In the listing below, replace every "Viewport" with "Display" and keep everything else unchanged.

* start MATERIAL PROVIDED *

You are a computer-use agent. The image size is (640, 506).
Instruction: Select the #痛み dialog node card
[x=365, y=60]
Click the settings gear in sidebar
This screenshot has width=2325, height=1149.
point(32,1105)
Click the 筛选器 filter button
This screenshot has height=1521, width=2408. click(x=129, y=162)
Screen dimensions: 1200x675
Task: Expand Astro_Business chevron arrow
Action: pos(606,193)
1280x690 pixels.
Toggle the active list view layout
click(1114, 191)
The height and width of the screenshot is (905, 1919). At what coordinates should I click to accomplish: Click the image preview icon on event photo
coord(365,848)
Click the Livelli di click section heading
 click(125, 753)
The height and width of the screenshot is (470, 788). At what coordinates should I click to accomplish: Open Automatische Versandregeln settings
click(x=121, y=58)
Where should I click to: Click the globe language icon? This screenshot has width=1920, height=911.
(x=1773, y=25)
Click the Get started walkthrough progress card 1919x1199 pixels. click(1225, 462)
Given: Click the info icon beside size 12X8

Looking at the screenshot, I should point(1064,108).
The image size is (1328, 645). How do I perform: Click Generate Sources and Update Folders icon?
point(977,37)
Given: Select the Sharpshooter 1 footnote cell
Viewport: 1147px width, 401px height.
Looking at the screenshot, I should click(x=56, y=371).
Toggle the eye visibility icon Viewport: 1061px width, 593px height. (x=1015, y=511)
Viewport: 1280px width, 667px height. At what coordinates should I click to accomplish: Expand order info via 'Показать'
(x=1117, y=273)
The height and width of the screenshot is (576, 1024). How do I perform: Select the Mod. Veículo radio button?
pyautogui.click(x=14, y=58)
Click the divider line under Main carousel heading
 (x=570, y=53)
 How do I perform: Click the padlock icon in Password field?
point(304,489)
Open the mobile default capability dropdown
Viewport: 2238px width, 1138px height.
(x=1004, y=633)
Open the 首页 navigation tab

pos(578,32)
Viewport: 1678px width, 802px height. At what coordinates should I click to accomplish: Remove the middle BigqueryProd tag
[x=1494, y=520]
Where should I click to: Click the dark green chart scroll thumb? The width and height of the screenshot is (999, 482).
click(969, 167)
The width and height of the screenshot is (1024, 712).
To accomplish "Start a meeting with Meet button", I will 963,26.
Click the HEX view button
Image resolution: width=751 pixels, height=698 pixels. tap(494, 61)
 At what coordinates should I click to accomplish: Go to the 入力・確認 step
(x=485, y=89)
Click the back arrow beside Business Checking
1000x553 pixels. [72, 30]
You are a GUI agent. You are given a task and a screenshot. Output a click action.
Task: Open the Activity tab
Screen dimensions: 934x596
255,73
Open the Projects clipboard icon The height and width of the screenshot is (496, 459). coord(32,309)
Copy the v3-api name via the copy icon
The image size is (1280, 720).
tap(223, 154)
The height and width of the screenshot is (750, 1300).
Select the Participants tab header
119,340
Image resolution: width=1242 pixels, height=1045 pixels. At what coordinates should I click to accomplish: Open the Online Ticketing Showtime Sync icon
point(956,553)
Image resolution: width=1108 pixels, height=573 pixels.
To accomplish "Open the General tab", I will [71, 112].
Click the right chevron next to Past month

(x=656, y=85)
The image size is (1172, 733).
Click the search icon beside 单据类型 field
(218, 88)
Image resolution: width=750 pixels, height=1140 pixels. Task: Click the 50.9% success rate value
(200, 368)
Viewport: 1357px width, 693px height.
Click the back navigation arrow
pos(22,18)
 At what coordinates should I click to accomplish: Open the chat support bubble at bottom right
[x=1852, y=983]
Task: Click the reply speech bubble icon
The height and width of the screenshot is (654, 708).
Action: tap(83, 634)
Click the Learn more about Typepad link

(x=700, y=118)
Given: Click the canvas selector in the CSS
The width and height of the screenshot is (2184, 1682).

* end MATERIAL PROVIDED *

**SOLUTION FOR THIS TASK:**
You are a computer-use agent. The image size is (640, 506).
Instruction: Select the #痛み dialog node card
[x=365, y=60]
Click the settings gear in sidebar
This screenshot has width=2325, height=1149.
point(32,1105)
Click the 筛选器 filter button
This screenshot has height=1521, width=2408. click(x=129, y=162)
Screen dimensions: 1200x675
Task: Expand Astro_Business chevron arrow
Action: pos(606,193)
1280x690 pixels.
Toggle the active list view layout
click(1114, 191)
The height and width of the screenshot is (905, 1919). At what coordinates should I click to accomplish: Click the image preview icon on event photo
coord(365,848)
Click the Livelli di click section heading
 click(125, 753)
The height and width of the screenshot is (470, 788). At what coordinates should I click to accomplish: Open Automatische Versandregeln settings
click(x=121, y=58)
Where should I click to: Click the globe language icon? This screenshot has width=1920, height=911.
(x=1773, y=25)
Click the Get started walkthrough progress card 1919x1199 pixels. click(1225, 462)
Given: Click the info icon beside size 12X8

Looking at the screenshot, I should point(1064,108).
The image size is (1328, 645). How do I perform: Click Generate Sources and Update Folders icon?
point(977,37)
Given: Select the Sharpshooter 1 footnote cell
Display: 1147px width, 401px height.
Looking at the screenshot, I should click(x=56, y=371).
Toggle the eye visibility icon Display: 1061px width, 593px height. (x=1015, y=511)
Display: 1280px width, 667px height. At what coordinates should I click to accomplish: Expand order info via 'Показать'
(x=1117, y=273)
The height and width of the screenshot is (576, 1024). How do I perform: Select the Mod. Veículo radio button?
pyautogui.click(x=14, y=58)
Click the divider line under Main carousel heading
 (x=570, y=53)
 How do I perform: Click the padlock icon in Password field?
point(304,489)
Open the mobile default capability dropdown
Display: 2238px width, 1138px height.
(x=1004, y=633)
Open the 首页 navigation tab

pos(578,32)
Display: 1678px width, 802px height. At what coordinates should I click to accomplish: Remove the middle BigqueryProd tag
[x=1494, y=520]
Where should I click to: Click the dark green chart scroll thumb? The width and height of the screenshot is (999, 482).
click(969, 167)
The width and height of the screenshot is (1024, 712).
To accomplish "Start a meeting with Meet button", I will 963,26.
Click the HEX view button
Image resolution: width=751 pixels, height=698 pixels. tap(494, 61)
 At what coordinates should I click to accomplish: Go to the 入力・確認 step
(x=485, y=89)
Click the back arrow beside Business Checking
1000x553 pixels. [72, 30]
You are a GUI agent. You are given a task and a screenshot. Output a click action.
Task: Open the Activity tab
Screen dimensions: 934x596
255,73
Open the Projects clipboard icon The height and width of the screenshot is (496, 459). coord(32,309)
Copy the v3-api name via the copy icon
The image size is (1280, 720).
tap(223, 154)
The height and width of the screenshot is (750, 1300).
Select the Participants tab header
119,340
Image resolution: width=1242 pixels, height=1045 pixels. At what coordinates should I click to accomplish: Open the Online Ticketing Showtime Sync icon
point(956,553)
Image resolution: width=1108 pixels, height=573 pixels.
To accomplish "Open the General tab", I will [71, 112].
Click the right chevron next to Past month

(x=656, y=85)
The image size is (1172, 733).
Click the search icon beside 单据类型 field
(218, 88)
Image resolution: width=750 pixels, height=1140 pixels. Task: Click the 50.9% success rate value
(200, 368)
Display: 1357px width, 693px height.
Click the back navigation arrow
pos(22,18)
 At what coordinates should I click to accomplish: Open the chat support bubble at bottom right
[x=1852, y=983]
Task: Click the reply speech bubble icon
The height and width of the screenshot is (654, 708).
Action: tap(83, 634)
Click the Learn more about Typepad link

(x=700, y=118)
Given: Click the canvas selector in the CSS
The width and height of the screenshot is (2184, 1682).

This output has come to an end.